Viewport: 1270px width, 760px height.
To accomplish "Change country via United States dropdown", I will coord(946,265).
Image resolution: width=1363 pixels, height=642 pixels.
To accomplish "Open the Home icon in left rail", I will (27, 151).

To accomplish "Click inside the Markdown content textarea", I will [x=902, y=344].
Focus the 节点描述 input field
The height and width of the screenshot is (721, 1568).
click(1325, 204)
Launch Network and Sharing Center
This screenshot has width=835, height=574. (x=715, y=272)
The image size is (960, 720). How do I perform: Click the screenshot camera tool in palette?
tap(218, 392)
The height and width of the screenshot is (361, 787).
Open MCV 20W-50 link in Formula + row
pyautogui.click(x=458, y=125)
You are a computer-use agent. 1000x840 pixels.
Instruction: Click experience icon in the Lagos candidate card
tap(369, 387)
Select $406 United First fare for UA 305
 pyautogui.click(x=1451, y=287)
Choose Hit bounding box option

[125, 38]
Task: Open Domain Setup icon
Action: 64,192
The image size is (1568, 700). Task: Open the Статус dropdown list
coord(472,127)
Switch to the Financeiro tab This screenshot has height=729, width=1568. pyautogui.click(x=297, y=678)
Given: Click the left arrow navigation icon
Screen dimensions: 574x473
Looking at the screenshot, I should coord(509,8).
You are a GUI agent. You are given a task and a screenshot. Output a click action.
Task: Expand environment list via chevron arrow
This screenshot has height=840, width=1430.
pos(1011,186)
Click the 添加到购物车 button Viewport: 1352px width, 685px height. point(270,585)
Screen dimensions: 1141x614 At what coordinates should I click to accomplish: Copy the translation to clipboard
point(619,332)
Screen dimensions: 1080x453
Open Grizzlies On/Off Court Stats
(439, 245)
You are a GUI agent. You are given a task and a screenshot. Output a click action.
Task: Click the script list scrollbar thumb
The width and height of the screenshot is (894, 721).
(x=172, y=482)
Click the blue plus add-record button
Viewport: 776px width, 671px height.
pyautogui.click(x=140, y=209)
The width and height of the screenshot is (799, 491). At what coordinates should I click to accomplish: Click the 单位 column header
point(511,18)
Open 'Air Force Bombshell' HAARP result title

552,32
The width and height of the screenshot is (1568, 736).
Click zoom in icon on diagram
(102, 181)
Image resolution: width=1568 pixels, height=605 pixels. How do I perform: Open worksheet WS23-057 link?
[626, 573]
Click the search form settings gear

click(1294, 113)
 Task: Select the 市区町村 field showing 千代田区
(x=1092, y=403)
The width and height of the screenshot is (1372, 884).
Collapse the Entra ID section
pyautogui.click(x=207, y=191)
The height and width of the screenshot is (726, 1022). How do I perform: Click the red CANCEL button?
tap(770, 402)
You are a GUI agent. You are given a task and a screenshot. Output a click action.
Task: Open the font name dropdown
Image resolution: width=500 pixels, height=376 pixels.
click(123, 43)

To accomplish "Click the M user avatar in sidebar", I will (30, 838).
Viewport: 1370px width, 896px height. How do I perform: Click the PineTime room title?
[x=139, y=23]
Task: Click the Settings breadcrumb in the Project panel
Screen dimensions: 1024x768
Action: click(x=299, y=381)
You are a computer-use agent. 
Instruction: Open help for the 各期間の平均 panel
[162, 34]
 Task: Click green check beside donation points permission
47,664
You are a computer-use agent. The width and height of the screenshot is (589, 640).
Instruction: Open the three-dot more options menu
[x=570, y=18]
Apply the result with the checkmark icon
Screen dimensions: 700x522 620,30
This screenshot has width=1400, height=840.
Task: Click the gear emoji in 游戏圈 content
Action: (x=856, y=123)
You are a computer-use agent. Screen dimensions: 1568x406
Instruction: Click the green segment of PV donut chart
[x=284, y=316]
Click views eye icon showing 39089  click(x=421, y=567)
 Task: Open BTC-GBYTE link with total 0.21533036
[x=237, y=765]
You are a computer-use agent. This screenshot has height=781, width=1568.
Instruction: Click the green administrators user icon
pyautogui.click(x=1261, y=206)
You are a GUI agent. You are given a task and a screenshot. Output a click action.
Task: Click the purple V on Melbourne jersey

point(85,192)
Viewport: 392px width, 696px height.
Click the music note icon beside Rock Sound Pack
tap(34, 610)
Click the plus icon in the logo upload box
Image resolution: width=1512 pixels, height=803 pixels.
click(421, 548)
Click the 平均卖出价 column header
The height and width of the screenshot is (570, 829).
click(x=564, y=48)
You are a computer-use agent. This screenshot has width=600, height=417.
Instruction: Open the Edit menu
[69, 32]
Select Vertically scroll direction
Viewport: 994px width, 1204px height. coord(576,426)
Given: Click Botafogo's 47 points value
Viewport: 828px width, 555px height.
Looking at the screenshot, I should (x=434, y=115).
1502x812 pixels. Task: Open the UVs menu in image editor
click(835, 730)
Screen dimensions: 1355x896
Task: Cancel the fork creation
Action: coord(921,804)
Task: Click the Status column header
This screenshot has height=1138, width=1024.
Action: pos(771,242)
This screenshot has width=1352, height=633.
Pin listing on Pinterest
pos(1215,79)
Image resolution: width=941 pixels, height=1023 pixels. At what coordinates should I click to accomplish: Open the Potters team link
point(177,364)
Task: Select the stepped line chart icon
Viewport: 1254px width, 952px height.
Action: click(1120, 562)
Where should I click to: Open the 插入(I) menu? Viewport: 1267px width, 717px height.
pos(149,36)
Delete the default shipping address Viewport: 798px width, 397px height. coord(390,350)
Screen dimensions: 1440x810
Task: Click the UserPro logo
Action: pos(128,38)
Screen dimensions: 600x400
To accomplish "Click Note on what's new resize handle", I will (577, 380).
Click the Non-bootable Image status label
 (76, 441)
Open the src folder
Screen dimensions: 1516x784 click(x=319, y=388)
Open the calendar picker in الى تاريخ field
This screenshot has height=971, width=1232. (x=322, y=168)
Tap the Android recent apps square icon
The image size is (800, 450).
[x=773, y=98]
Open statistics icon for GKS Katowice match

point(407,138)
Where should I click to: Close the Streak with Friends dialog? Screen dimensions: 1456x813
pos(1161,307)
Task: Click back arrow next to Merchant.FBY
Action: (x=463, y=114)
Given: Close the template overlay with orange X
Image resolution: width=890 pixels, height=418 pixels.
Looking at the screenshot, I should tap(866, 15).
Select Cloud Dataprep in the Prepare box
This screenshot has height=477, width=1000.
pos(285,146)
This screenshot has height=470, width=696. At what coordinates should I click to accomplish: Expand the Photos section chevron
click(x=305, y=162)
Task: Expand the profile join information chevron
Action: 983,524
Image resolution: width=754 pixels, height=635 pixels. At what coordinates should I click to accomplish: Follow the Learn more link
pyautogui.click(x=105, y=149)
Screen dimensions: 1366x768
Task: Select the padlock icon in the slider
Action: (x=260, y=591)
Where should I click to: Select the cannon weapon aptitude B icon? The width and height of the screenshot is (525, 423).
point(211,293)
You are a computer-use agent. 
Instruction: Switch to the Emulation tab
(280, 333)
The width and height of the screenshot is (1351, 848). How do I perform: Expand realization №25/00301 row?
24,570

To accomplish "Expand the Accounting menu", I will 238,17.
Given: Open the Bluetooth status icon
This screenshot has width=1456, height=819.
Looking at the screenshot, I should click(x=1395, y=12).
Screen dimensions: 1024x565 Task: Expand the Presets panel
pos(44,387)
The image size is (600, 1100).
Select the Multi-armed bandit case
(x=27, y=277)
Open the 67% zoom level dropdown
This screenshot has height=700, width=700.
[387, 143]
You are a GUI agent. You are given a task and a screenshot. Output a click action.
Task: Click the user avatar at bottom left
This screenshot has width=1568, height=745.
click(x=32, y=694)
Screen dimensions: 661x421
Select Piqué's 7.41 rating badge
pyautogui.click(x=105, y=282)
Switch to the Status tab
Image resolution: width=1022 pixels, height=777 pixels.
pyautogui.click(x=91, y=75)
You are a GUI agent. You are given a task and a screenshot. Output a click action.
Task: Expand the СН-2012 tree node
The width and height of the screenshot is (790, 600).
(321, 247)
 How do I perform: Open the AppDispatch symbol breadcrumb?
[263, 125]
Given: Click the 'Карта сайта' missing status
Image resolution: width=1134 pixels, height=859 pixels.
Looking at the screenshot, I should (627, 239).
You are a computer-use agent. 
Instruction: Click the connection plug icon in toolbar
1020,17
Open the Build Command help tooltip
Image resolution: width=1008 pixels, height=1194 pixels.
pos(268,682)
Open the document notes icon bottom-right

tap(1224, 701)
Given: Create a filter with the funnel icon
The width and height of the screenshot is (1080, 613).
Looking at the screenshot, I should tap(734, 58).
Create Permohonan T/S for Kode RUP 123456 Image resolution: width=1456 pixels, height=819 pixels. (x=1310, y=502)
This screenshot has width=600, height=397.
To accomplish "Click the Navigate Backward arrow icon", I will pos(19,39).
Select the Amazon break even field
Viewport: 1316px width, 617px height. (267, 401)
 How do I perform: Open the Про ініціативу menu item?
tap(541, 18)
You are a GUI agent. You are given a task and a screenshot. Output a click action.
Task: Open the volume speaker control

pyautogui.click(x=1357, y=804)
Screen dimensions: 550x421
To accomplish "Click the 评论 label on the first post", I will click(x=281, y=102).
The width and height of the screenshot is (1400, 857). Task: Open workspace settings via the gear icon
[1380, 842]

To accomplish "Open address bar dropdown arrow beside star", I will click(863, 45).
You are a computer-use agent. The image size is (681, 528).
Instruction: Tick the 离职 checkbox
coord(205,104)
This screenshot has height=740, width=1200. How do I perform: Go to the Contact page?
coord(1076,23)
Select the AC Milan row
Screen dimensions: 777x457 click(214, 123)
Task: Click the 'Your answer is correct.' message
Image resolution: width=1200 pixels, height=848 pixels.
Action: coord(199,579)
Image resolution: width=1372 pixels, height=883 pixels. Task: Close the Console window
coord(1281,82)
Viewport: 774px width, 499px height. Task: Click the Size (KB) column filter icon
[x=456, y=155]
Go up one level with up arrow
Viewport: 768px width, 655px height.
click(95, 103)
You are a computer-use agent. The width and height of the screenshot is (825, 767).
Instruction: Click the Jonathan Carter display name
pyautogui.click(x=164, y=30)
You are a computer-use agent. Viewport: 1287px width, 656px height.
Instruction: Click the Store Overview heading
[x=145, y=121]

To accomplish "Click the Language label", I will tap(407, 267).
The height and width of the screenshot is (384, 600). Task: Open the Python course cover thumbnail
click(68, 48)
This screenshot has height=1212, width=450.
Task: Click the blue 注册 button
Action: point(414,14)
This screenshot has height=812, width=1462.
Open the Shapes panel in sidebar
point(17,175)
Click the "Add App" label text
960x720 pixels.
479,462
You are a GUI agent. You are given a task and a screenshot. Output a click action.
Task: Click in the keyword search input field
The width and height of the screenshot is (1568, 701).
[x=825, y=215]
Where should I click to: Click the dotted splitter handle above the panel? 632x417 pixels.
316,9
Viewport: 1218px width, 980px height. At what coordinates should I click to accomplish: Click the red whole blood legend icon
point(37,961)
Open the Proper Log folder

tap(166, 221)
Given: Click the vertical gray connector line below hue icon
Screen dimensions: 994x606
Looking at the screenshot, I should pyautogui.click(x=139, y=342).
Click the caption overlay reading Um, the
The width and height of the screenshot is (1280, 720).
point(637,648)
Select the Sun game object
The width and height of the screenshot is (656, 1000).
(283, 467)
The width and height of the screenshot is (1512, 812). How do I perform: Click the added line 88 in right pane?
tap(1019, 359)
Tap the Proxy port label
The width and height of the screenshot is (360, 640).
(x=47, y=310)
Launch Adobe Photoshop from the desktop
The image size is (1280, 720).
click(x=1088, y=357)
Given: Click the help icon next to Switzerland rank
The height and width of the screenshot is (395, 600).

☆ ☆ ☆ ☆ ☆ ☆ ☆

**What you will do:**
Extract, word for word, the stretch of the records from the line containing "Open the calendar picker in الى تاريخ field" through the line containing "pos(285,146)", including both of those lines.

**Complete response:**
Open the calendar picker in الى تاريخ field
This screenshot has height=971, width=1232. (x=322, y=168)
Tap the Android recent apps square icon
The image size is (800, 450).
[x=773, y=98]
Open statistics icon for GKS Katowice match

point(407,138)
Where should I click to: Close the Streak with Friends dialog? Screen dimensions: 1456x813
pos(1161,307)
Task: Click back arrow next to Merchant.FBY
Action: (x=463, y=114)
Given: Close the template overlay with orange X
Image resolution: width=890 pixels, height=418 pixels.
Looking at the screenshot, I should tap(866, 15).
Select Cloud Dataprep in the Prepare box
This screenshot has height=477, width=1000.
pos(285,146)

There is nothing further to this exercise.